Zack Wagner, Clark’s attorney for the civil rights lawsuit filed May 16 argued in the suit that Boulder police officers frequently make baseless claims of fear for their safety as a way to justify their use of excessive force.
Wagner says officers in Boulder frequently charge victims for false crimes like obstructing a peace officer, failure to obey a lawful order, or resisting arrest.
Clark’s lawsuit also alleges that the Boulder Police Department’s culture “has condoned, ratified and encouraged such extreme aggression and excessive use of force by its police officers” for so long, Wagner argues that’s why [the department] sought to hire defendant Lolotai: for having those same characteristics.
“They knew that he was under investigation for inappropriate use of force against an inmate at the Denver Detention Center where Officer Lolotai was employed as a deputy with the Denver Sheriff’s Department,” the complaint filed on behalf of Clark reads.

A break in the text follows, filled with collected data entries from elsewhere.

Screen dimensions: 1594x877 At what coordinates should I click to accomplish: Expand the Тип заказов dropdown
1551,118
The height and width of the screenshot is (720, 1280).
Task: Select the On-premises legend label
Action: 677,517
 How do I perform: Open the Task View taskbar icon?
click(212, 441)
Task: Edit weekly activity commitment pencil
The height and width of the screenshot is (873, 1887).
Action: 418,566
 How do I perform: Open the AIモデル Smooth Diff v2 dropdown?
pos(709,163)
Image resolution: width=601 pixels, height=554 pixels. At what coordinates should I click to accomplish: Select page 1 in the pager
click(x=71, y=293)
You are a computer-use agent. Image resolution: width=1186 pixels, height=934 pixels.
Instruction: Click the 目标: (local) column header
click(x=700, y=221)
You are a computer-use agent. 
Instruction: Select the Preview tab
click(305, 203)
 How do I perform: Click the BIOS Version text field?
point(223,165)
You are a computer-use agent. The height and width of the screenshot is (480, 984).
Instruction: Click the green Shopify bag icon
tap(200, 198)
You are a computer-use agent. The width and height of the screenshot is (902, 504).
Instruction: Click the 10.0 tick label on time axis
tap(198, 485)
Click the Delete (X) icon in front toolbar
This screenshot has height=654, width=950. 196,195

When Lolotai applied to the Boulder Police Department in 2016, he was told he could not be considered for a position with the department due to an active internal affairs investigation into him at the Denver Sheriff’s Department, according to Boulder police spokeswoman Shannon Aulabaugh.
Clark’s lawsuit is seeking damages for violation of the Fourteenth Amendment, unconstitutional seizure, malicious prosecution and excessive force.
A hearing date for Clark’s lawsuit has not yet been set, according to court records.